Fig. 2

Performance readout and visualization of test results for a representative prioritization of exome data by image analysis (PEDIA) case. (a) For each case the exome variants are ordered according to four different scoring approaches, solely by a molecular deleteriousness score (CADD), by a score from image analysis (DeepGestalt), by a combination of a molecular deleteriousness score and a clinical feature–based semantic similarity score (CADD+Phenomizer), or the PEDIA score that includes all three levels of evidence. The sensitivity of the prioritization approach depends on the number of genes that are considered in an ordered list.
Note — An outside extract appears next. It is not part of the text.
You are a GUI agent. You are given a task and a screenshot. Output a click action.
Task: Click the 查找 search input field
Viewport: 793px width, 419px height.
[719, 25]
The top 1 and top 10 accuracy rates correspond to the intersection of the curves at maximum rank 1 and 10. Note that for benchmarking DeepGestalt on the gene level, syndrome similarity scores first have to be mapped to the gene level, resulting in a lower performance compared with the readout on a phenotype level, due to heterogeneity. The area under the curve is largest for PEDIA scoring. (b) The disease-causing gene of the case depicted in Fig. 1 achieves the highest PEDIA score and molecularly confirms the diagnosis of Coffin–Siris syndrome. Other genes associated with similar phenotypes, such as Nicolaides–Baraitser syndrome, also achieved high scores for gestalt but not for variant deleteriousness.